Kim Taewook
Department of Orthopedic Surgery, Seoul National University College of Medicine, Seoul, South Korea.
PLoS One. 2024 Dec 2;19(12):e0314789. doi: 10.1371/journal.pone.0314789. eCollection 2024.
With increasing life expectancy, knee pain has become more prevalent, highlighting the need for early prediction. Although X-rays are commonly used for diagnosis, knee pain and X-ray findings do not always match. This study aims to identify factors contributing to knee pain in individuals with both normal and abnormal knee X-ray results to bridge the gap between X-ray findings and knee pain. Data from the fifth Korea National Health and Nutrition Examination Survey (KNHANES), collected from 2010 to 2012, including data from 5,191 participants, were analyzed. The focus was on epidemiological characteristics, medical histories, knee pain, and X-ray grades. Multivariate logistic regression and extreme gradient boosting (XGBoost) models were used to predict knee pain in individuals with normal and abnormal knee X-rays, categorized by Kellgren-Lawrence grades. For normal X-rays, the logistic regression model identified aging, being female, higher BMI, lower fat percentage, osteoporosis, depression, and rural living as factors associated with knee pain.

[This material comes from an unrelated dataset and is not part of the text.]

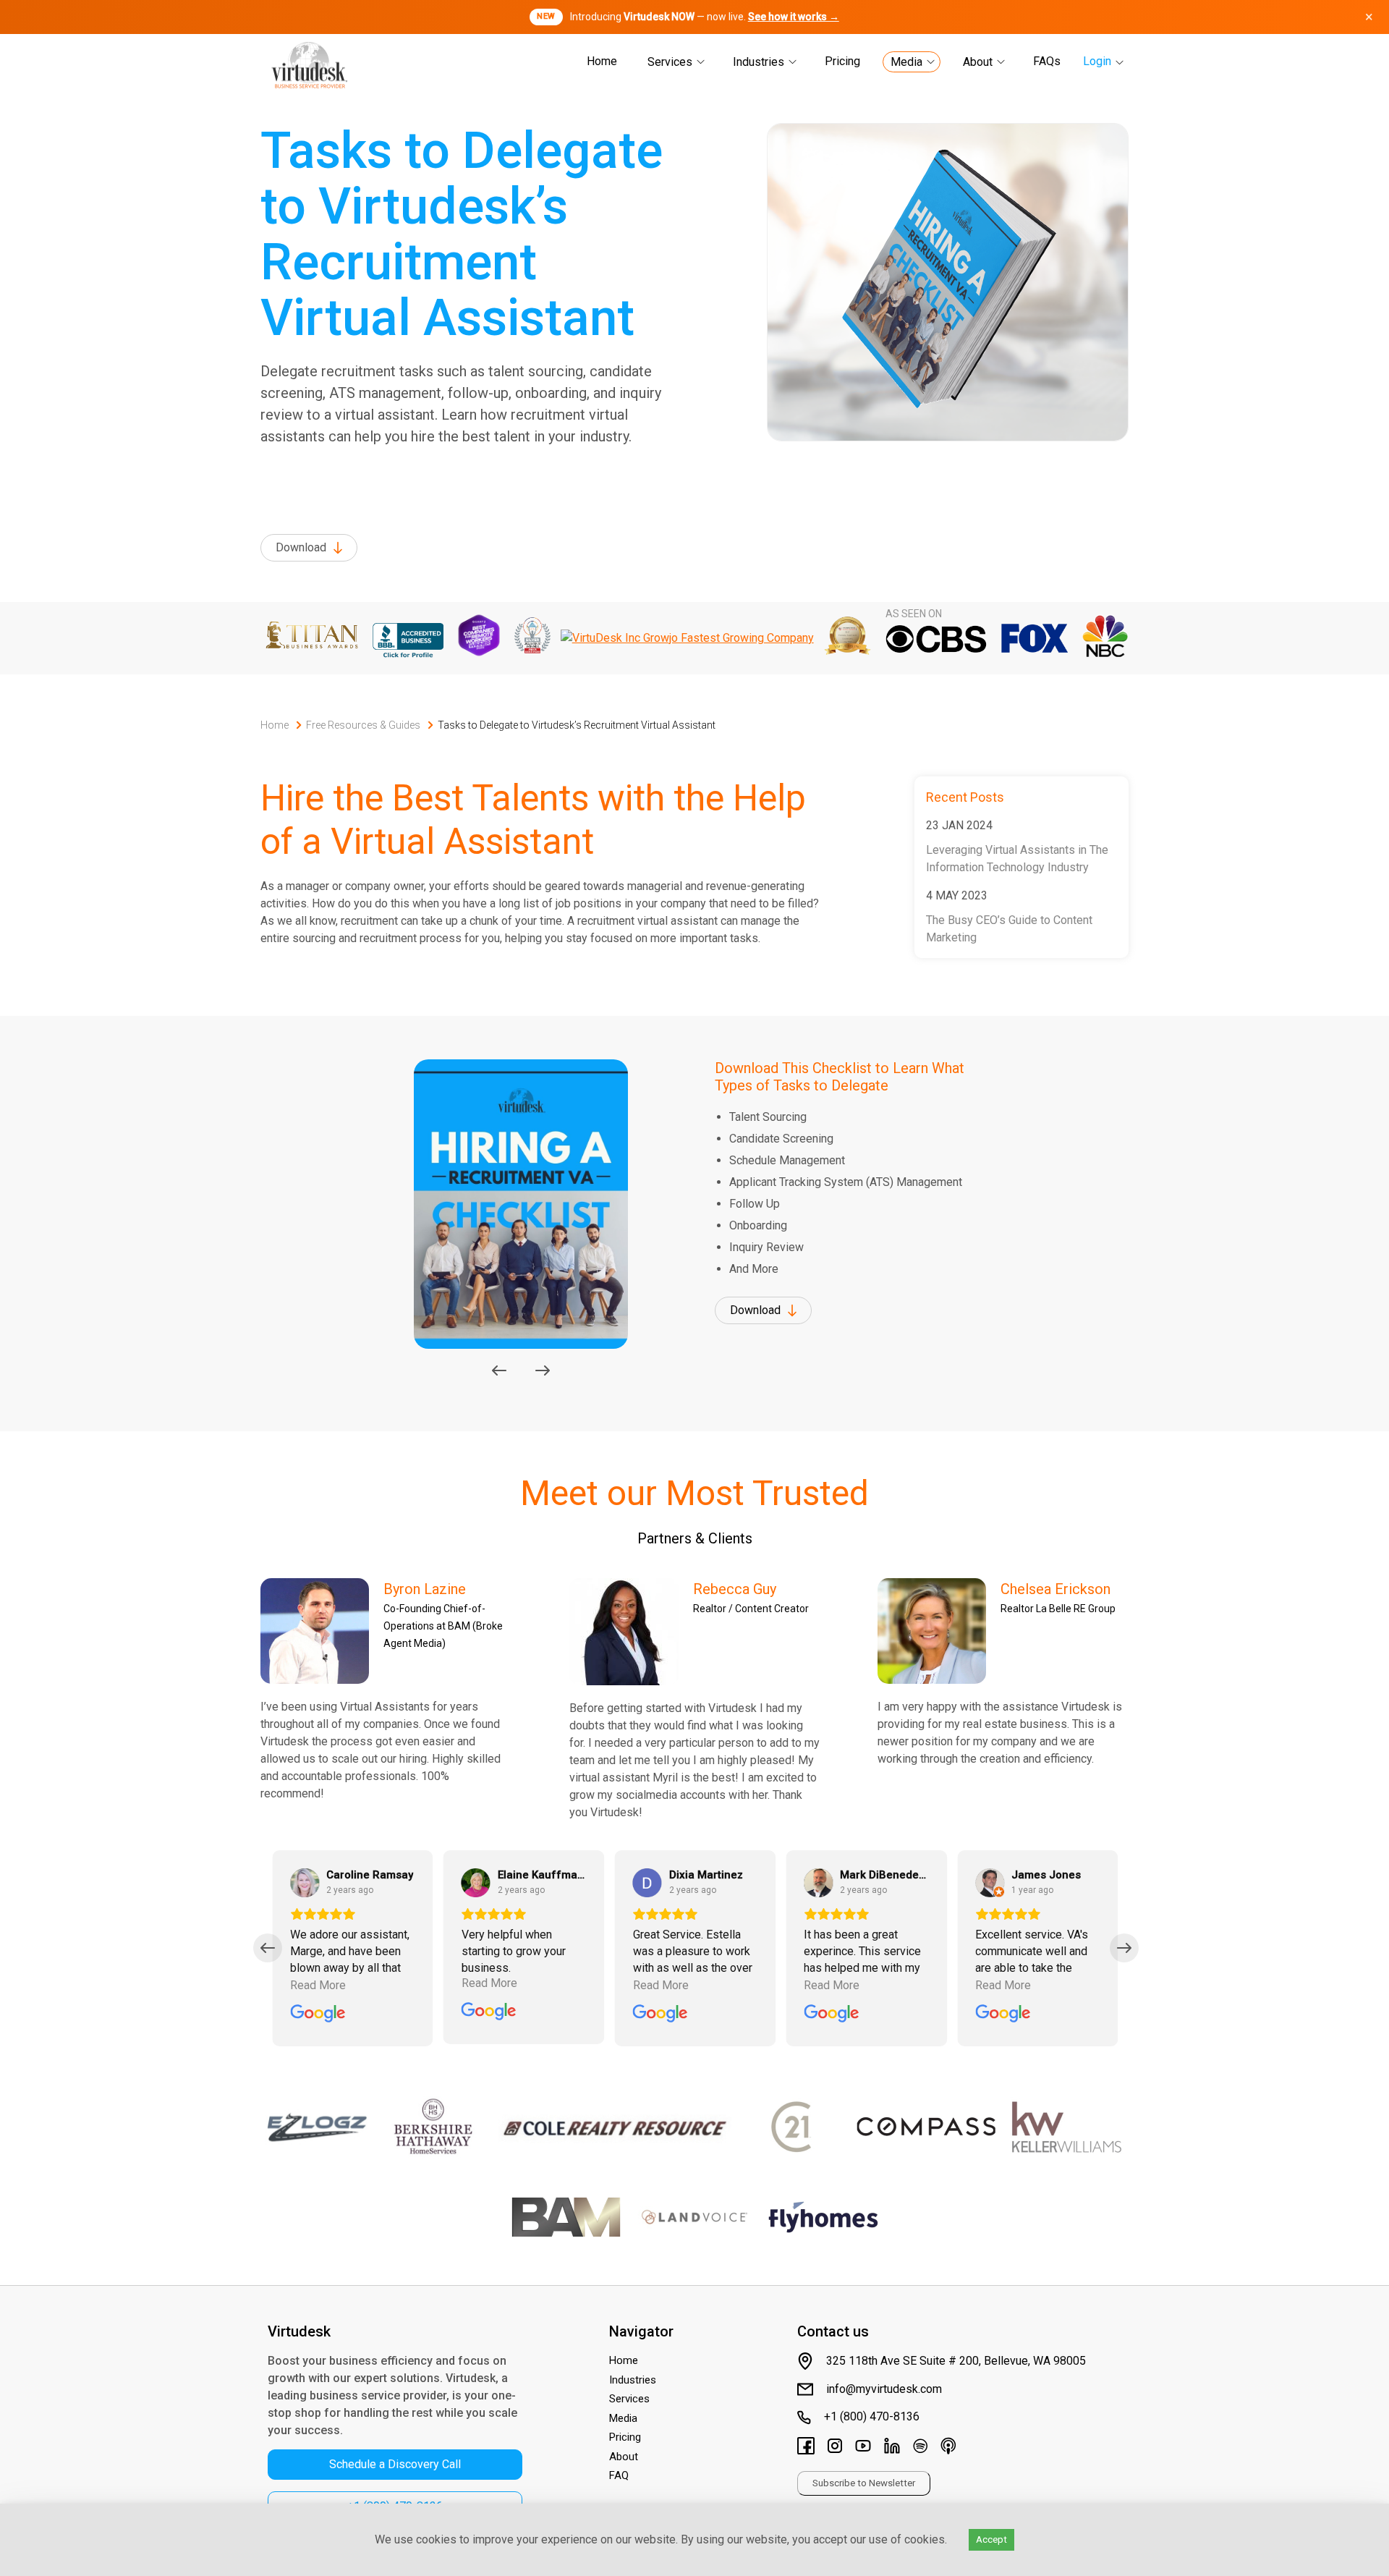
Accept (991, 2539)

The XGBoost model highlighted BMI, age, and sex as key predictors, with a feature importance >0.1. For abnormal X-rays, logistic regression indicated that aging, being female, higher BMI, osteoporosis, depression, and rural living were associated with knee pain. The XGBoost model highlighted age, BMI, sex, and osteoporosis as key predictors, with a feature importance >0.1. Aging and being female were associated with knee pain due to hormonal changes in women, as well as cartilage and bone deterioration. Lower fat percentage was significantly associated with increased pain, which might be attributable to higher activity levels. Higher BMI and osteoporosis were significantly associated with knee pain, possibly due to increased stress and reduced resistance on knee structures, respectively. Depression was identified as a key predictor of knee pain in patients with normal X-rays, potentially attributable to psychosomatic factors. The study's limitations include its cross-sectional nature, which does not allow for the establishment of causal relationships, the lack of detailed medical history such as trauma history, and recall bias due to self-reported questionnaires. Future research should address these limitations to support our hypothesis.
随着预期寿命的增加,膝关节疼痛变得更加普遍,这凸显了早期预测的必要性。尽管X射线通常用于诊断,但膝关节疼痛与X射线检查结果并不总是相符。本研究旨在确定在膝关节X射线结果正常和异常的个体中导致膝关节疼痛的因素,以弥合X射线检查结果与膝关节疼痛之间的差距。分析了2010年至2012年收集的第五次韩国国家健康与营养检查调查(KNHANES)的数据,其中包括5191名参与者的数据。重点关注流行病学特征、病史、膝关节疼痛和X射线分级。采用多变量逻辑回归和极端梯度提升(XGBoost)模型,根据Kellgren-Lawrence分级对膝关节X射线正常和异常的个体的膝关节疼痛进行预测。对于正常的X射线,逻辑回归模型确定衰老、女性、较高的体重指数(BMI)、较低的脂肪百分比、骨质疏松症、抑郁症和农村居住是与膝关节疼痛相关的因素。XGBoost模型突出了BMI、年龄和性别作为关键预测因素,其特征重要性>0.1。对于异常的X射线,逻辑回归表明衰老、女性、较高的BMI、骨质疏松症、抑郁症和农村居住与膝关节疼痛有关。XGBoost模型突出了年龄、BMI、性别和骨质疏松症作为关键预测因素,其特征重要性>0.1。衰老和女性与膝关节疼痛有关,这是由于女性的激素变化以及软骨和骨骼退化。较低的脂肪百分比与疼痛增加显著相关,这可能归因于较高的活动水平。较高的BMI和骨质疏松症与膝关节疼痛显著相关,可能分别是由于膝关节结构上的压力增加和抵抗力降低。抑郁症被确定为X射线正常的患者膝关节疼痛的关键预测因素,这可能归因于心身因素。该研究的局限性包括其横断面性质,这不允许建立因果关系,缺乏详细的病史如创伤史,以及由于自我报告问卷导致的回忆偏差。未来的研究应该解决这些局限性以支持我们的假设。